Another day, another legislative attempt from the opposition party to take power away from the Republicans and their president. This instance takes the form of a bill introduced by Democratic Oregon Rep. Earl Blumenauer, recently known for issuing a one-word press release whose entire text was the word "resist" in all caps. The bill is intended to make impeachment easier in the case of presidential instability or unfitness, but it's unclear whether or not Blumenauer's efforts will pay off.

While easing impeachment is certainly welcome to many in Blumenauer's party (and the rest of the country), the specifics of his bill are somewhat strange. His bill proposes that former presidents and vice presidents coordinate with the sitting vice president to figure out whether or not the president is unfit — a departure from the current rules outlined by the 25th Amendment to the Constitution that empowers the vice president and a majority of cabinet members to declare presidential unfitness as one avenue of impeachment.

To his credit, Blumenauer's concerns with the current rules are fairly sound:

Because the cabinet can be fired by the president, there is a natural bias that would make them reluctant to acknowledge the president’s inability to serve. It’s time to revisit and strengthen the Amendment and make sure there is a reliable mechanism in place if the president becomes unable to discharge the powers and duties of office.

The issue lies not in the concern, however, but in the theoretical application of such an amendment, which would have to be agreed upon by a majority of members of both houses of Congress, and signed into law by the president himself.

Blumenauer's goal, of course, is noble — he's been even more hard-lined against Trump than the rest of his fellow Democrats. The issue with this bill lies in its sheer audacity. And its almost sure death in session is representative of not only this audacity, but also of the party's failure to properly push back against Trump.

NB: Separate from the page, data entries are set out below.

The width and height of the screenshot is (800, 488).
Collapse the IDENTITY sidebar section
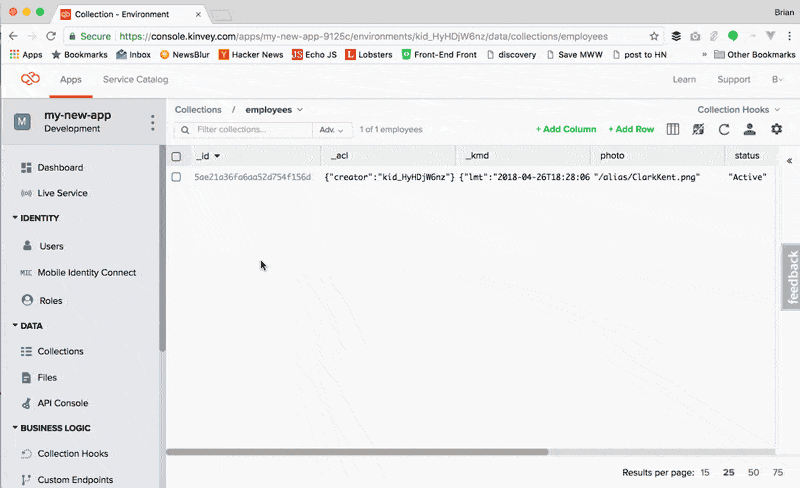(x=16, y=218)
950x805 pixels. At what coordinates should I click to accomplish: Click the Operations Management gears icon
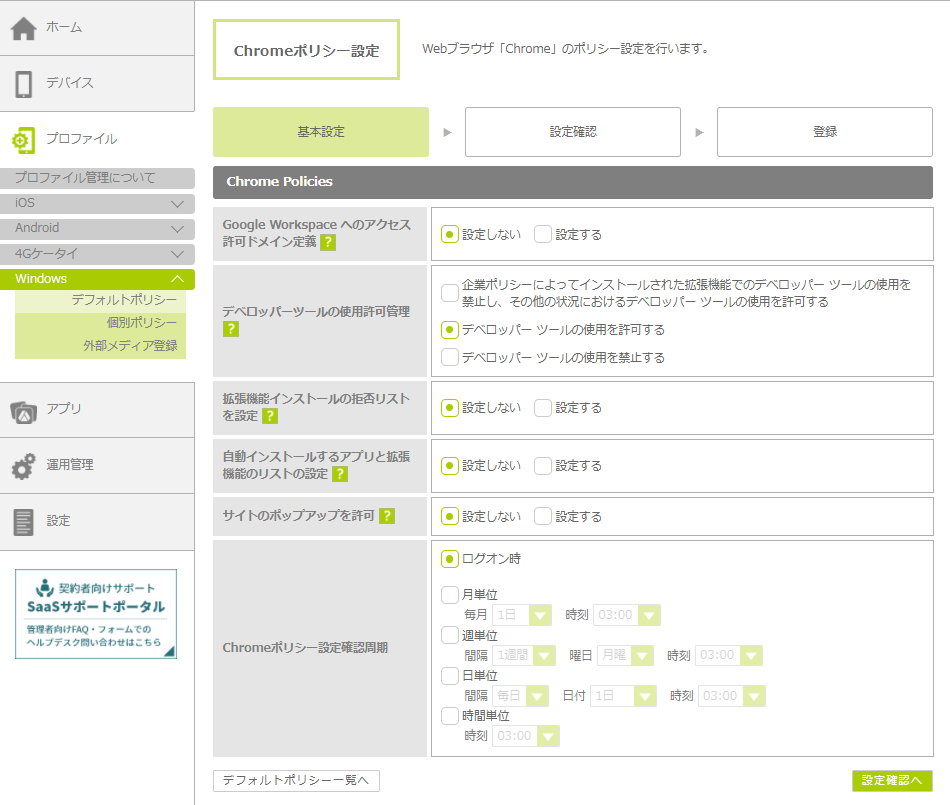(x=24, y=466)
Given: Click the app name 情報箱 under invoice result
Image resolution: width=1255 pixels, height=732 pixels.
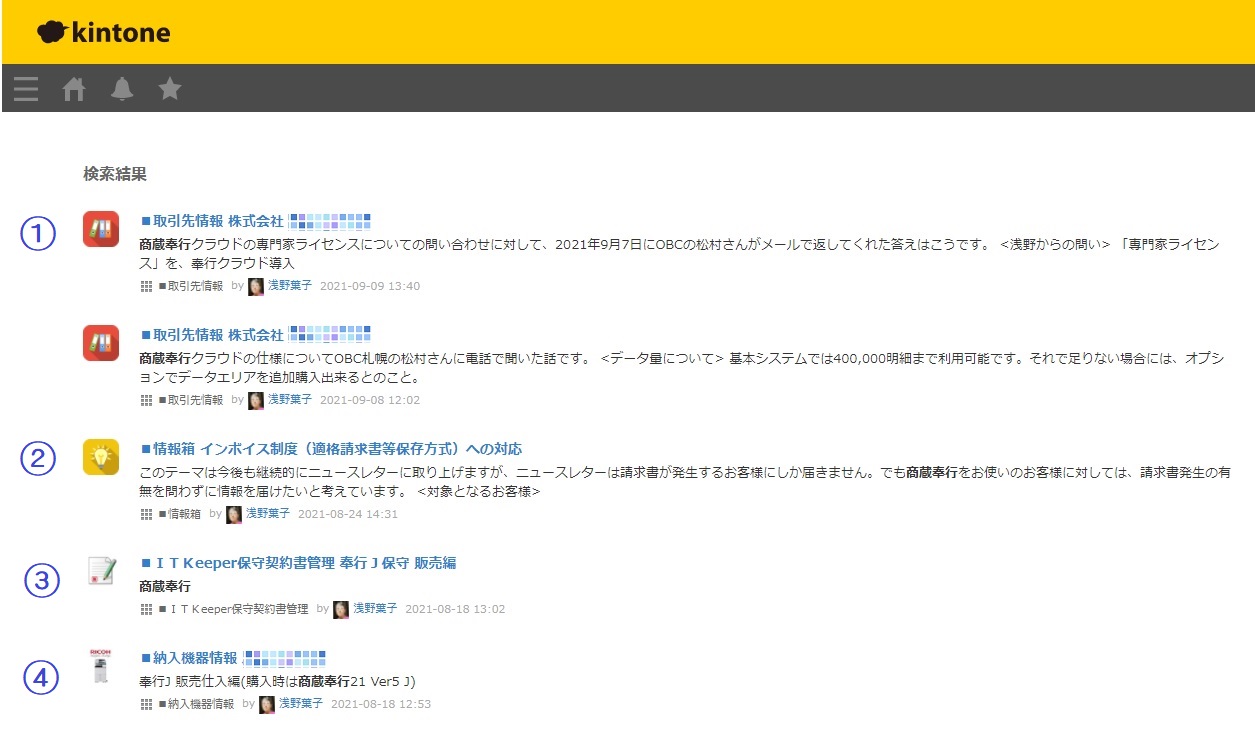Looking at the screenshot, I should [x=180, y=514].
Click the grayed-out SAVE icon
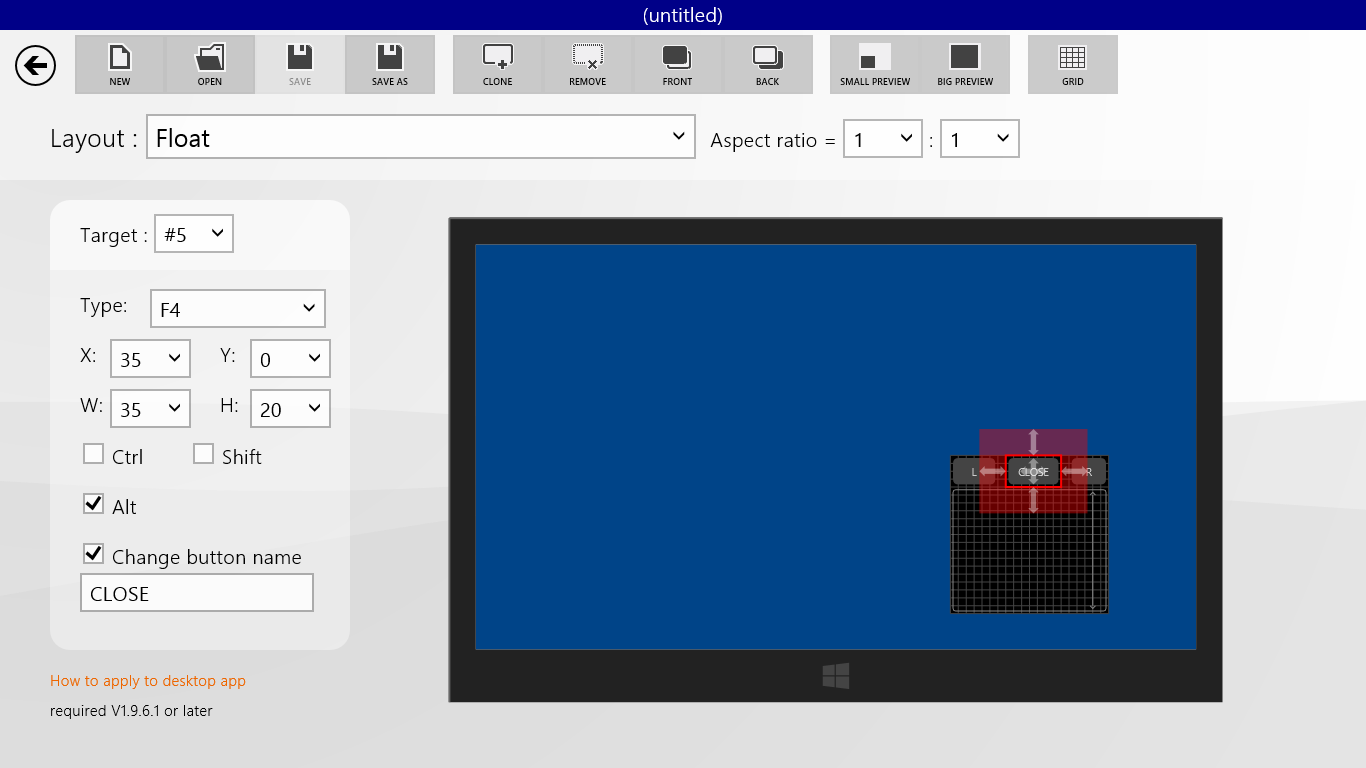1366x768 pixels. 299,64
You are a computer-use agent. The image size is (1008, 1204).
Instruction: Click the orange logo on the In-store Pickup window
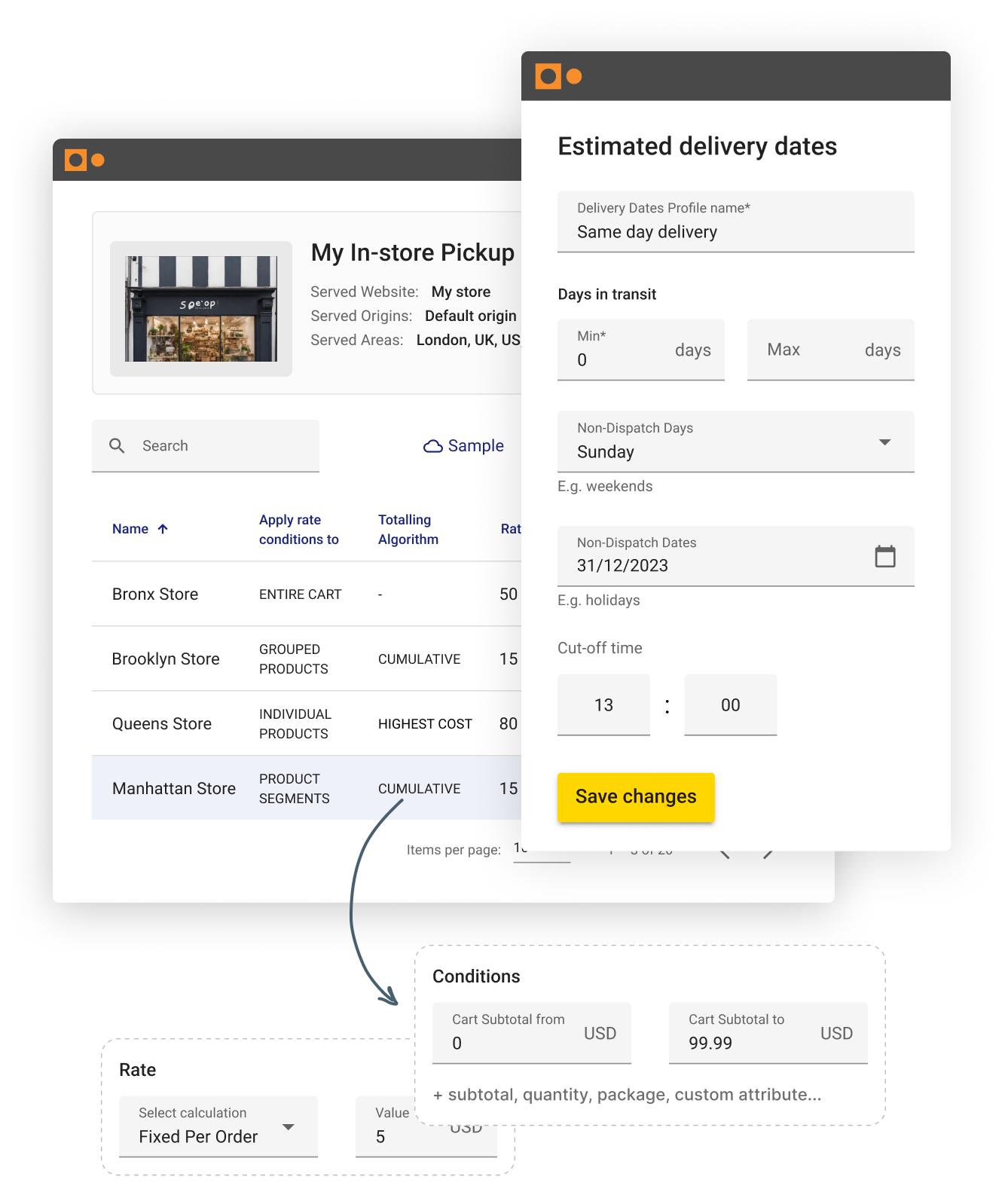(x=84, y=159)
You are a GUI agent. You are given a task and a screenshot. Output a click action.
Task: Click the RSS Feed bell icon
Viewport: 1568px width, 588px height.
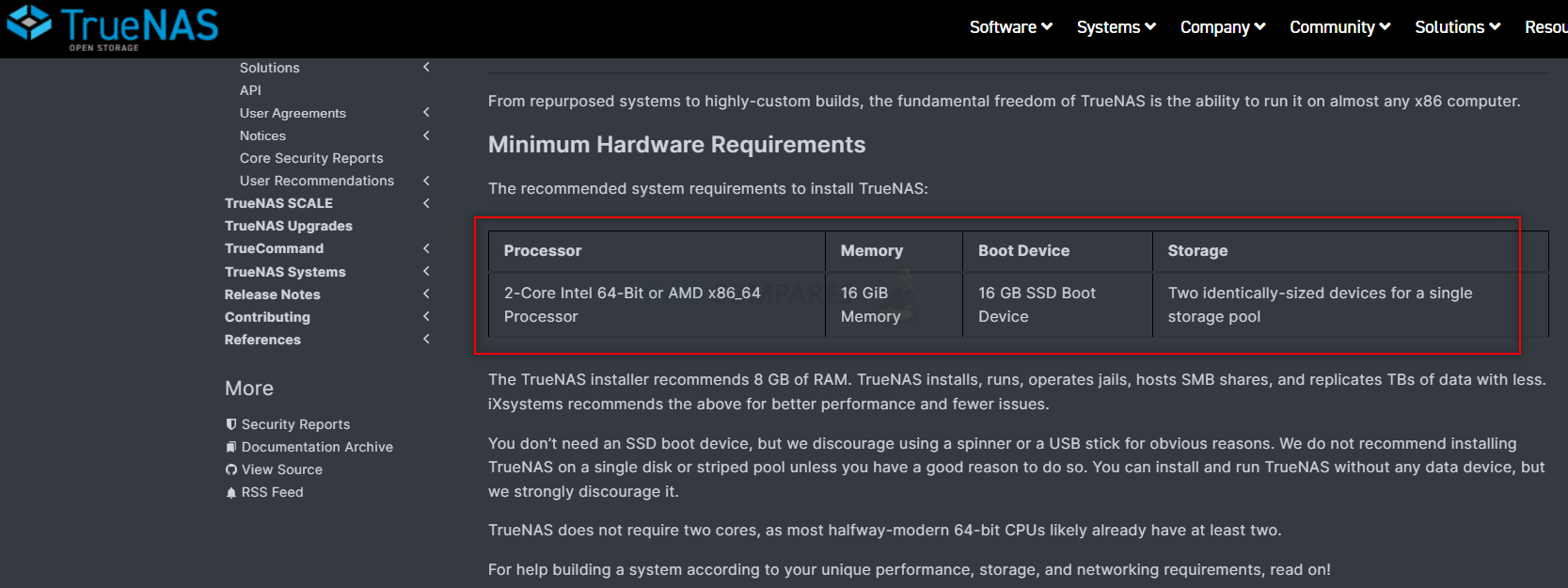pos(231,492)
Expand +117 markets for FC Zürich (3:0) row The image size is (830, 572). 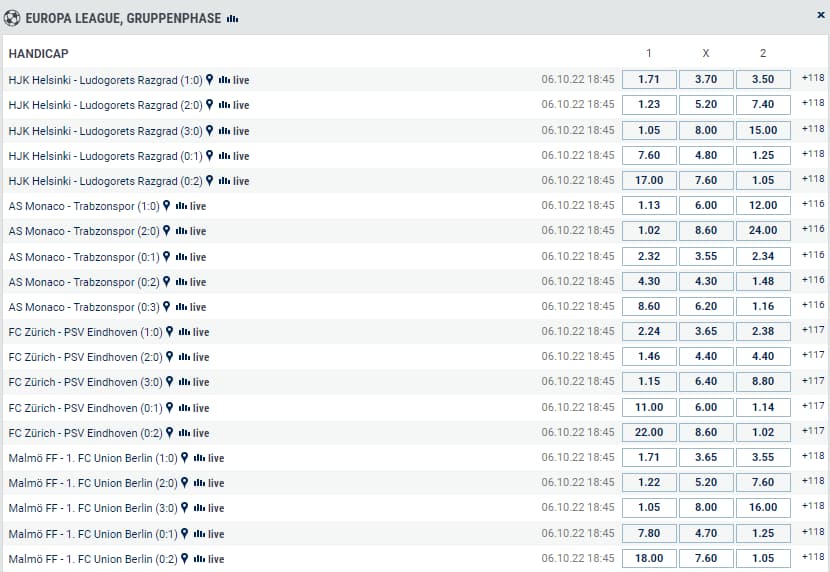(813, 381)
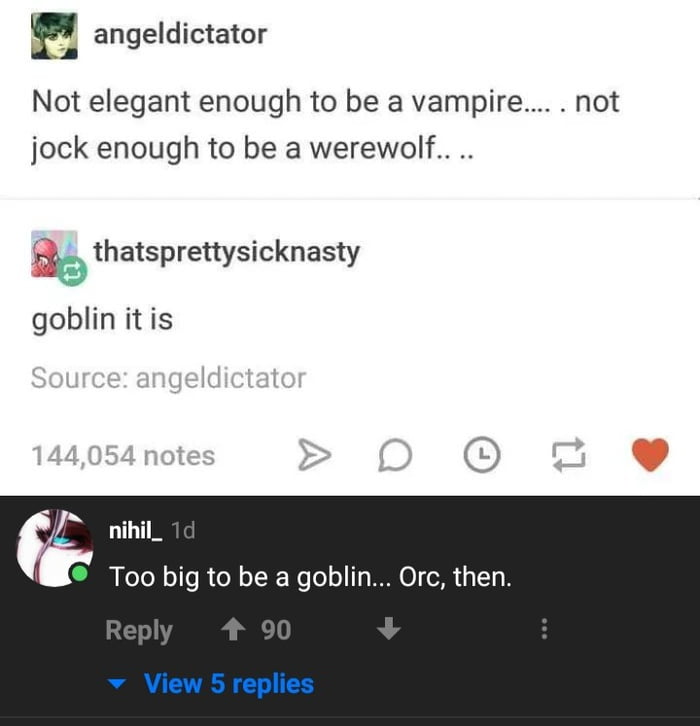Screen dimensions: 700x726
Task: Click the blue triangle beside View 5 replies
Action: point(116,683)
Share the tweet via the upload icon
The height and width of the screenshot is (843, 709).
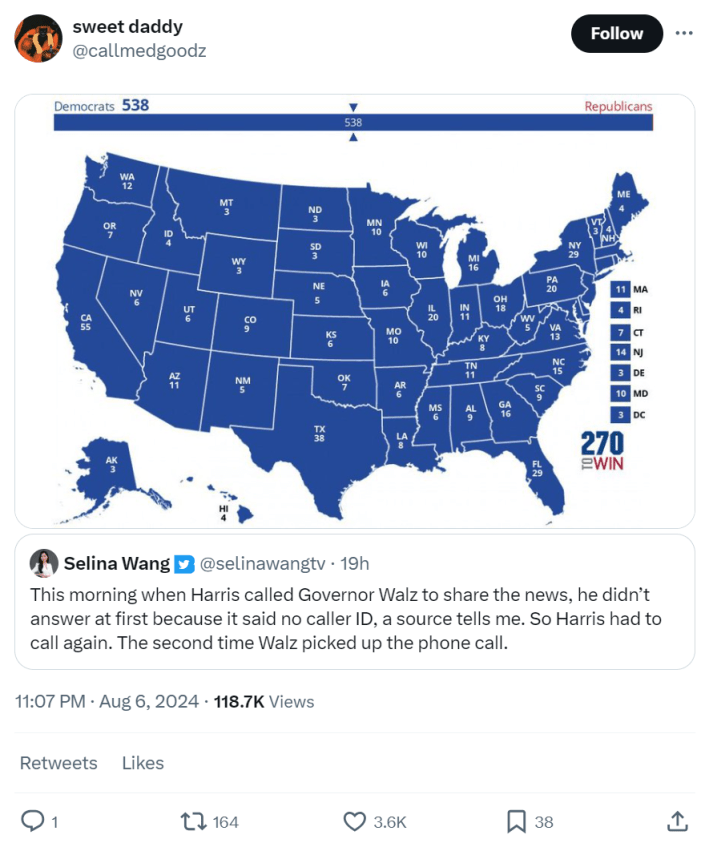[x=677, y=820]
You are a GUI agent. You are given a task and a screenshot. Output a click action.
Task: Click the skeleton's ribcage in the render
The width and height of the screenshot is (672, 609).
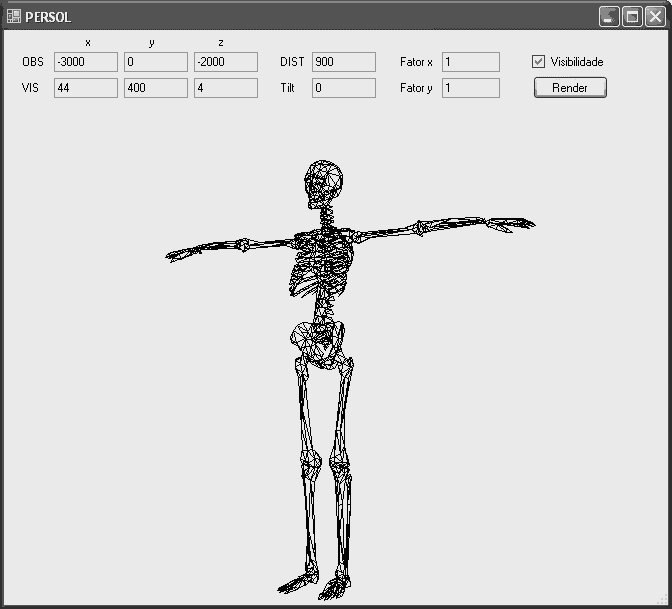point(318,262)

There's very little possibility that this bill will make it through session — indeed, it's more likely to elicit chuckles from House Republicans than it is to be somehow signed into law. Its effect will lie not in whether or not it passes (because it almost surely won't), but that it was introduced at all. Like protest campaigns and satirical feminist-leaning bills, Blumenauer's impeachment bill is the first of many legislative attempts to undercut Trump's power, and although it's doomed, the fact that he introduced it at all should count for something.